The repo rate cut will allow for South Africans to apply for loans at a more affordable rate.Although the news has been welcomed, Seeff Property Group believes that the cut could have been bolder, explaining that the SARB “should have been bolder and opted for a 50bps cut.”
Seeff Property Group adds that although it is not the economic shake-up that this may be the ideal time for potential buyers in the property market.
“Sentiment remains worryingly low and Seeff says the market needed a much stronger message. Consumers are struggling and it has been a tough year with rising costs and a weak economic and growth climate. We need real reprieve of some of the economic pressure faced by consumers to free up more disposable income and entice them back into the property market in numbers.Thus far, we have not seen any real sign of the economic improvement or uptick in property sales that was expected following the elections, despite the phenomenal buying conditions. There is now a huge opportunity for buyers. Stock levels are up considerably. Prices are flat and coming down in many instances while sellers are negotiating, and the banks prepared to give loans. This is the time to buy,” said Seeff Properties in a statement
There are mixed feelings about the drop as CEO of Jawitz properties, Hershel Jawitz provides comment on the repo rate drop and its impact on the residential market.

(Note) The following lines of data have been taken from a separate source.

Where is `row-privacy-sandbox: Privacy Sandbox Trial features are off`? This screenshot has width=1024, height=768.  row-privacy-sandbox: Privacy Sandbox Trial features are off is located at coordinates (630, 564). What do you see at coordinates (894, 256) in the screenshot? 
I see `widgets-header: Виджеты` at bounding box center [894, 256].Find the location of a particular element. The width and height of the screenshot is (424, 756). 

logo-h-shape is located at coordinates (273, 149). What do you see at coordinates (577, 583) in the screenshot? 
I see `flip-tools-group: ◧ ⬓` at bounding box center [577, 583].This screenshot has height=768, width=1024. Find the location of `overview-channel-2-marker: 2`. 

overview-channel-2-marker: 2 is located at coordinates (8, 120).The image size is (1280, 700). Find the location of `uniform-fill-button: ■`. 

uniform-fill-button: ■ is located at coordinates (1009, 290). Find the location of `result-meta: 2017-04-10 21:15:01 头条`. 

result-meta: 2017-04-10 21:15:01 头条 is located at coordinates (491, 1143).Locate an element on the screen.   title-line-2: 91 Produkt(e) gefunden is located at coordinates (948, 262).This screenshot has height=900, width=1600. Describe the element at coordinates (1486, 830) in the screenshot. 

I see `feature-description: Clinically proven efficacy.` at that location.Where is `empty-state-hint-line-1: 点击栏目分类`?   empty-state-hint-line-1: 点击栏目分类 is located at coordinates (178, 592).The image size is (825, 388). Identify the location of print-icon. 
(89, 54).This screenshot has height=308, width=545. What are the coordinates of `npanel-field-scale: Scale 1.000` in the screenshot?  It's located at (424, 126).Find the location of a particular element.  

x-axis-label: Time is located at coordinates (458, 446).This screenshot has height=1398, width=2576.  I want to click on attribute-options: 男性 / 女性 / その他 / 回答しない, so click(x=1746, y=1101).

“The recovery in the residential market is going to be gradual, especially in the sectional title market where there is still a significant amount of new properties coming onto the market, but Jawitz believes that buyers have an outstanding window of opportunity to get into the market that may be close to bottoming out. For now, the market remains very much a buyer’s market but timing any market is always difficult and this residential market is no different,” said Jawitz
Interest rate cut impact on the property sector:
-Home loans with a lower interest rate may see a trend of potential buyers increasing.
-With a lower interest rate, the prices for property on the market may increase. Providing a positive return for those wishing to sell their homes.
-A lower interest rate will concurrently result in more South Africans spending money, placing it back into the economy.